* Records to use:
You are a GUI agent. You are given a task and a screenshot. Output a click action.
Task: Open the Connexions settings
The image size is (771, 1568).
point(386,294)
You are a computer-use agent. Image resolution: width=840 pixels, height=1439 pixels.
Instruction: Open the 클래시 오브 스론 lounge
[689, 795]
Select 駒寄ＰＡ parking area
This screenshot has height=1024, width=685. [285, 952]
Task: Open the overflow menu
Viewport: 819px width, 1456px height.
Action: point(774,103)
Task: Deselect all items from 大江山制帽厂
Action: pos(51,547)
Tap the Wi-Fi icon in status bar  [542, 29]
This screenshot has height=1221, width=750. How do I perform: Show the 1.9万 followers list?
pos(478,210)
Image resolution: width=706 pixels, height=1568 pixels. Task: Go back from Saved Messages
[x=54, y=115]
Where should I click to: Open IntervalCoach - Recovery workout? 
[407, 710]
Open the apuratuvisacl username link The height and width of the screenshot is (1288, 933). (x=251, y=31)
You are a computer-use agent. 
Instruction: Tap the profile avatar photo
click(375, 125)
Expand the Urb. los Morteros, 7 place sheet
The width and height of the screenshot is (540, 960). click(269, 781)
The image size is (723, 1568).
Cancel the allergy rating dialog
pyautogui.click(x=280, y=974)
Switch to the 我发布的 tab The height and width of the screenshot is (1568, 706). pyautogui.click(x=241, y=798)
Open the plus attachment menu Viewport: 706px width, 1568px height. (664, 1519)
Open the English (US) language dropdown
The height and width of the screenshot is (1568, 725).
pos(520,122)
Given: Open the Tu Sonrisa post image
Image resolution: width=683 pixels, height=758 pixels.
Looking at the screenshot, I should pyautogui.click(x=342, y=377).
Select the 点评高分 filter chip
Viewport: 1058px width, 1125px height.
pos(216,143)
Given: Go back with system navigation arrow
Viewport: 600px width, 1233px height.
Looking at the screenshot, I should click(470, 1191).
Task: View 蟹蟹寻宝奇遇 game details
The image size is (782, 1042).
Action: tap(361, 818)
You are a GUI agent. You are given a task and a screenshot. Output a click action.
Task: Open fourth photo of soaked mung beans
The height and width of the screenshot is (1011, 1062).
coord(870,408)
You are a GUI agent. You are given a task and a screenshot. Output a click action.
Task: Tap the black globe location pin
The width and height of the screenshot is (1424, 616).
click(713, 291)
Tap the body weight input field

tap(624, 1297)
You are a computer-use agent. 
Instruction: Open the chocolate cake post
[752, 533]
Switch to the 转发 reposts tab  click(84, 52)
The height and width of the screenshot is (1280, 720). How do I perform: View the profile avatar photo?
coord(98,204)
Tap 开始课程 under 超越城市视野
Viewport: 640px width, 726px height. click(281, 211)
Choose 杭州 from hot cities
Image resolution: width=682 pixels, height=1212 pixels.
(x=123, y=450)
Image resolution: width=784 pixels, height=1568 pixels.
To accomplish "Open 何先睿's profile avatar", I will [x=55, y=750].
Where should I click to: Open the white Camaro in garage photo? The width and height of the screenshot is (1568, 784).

* What you have to do:
Print the lines of the listing starting at the line containing "Task: Open the overflow menu" and ending at the line containing "[x=54, y=115]", both included, reproducing each line verbatim.

* Response to this exercise:
Task: Open the overflow menu
Viewport: 819px width, 1456px height.
Action: point(774,103)
Task: Deselect all items from 大江山制帽厂
Action: pos(51,547)
Tap the Wi-Fi icon in status bar  [542, 29]
This screenshot has height=1221, width=750. How do I perform: Show the 1.9万 followers list?
pos(478,210)
Image resolution: width=706 pixels, height=1568 pixels. Task: Go back from Saved Messages
[x=54, y=115]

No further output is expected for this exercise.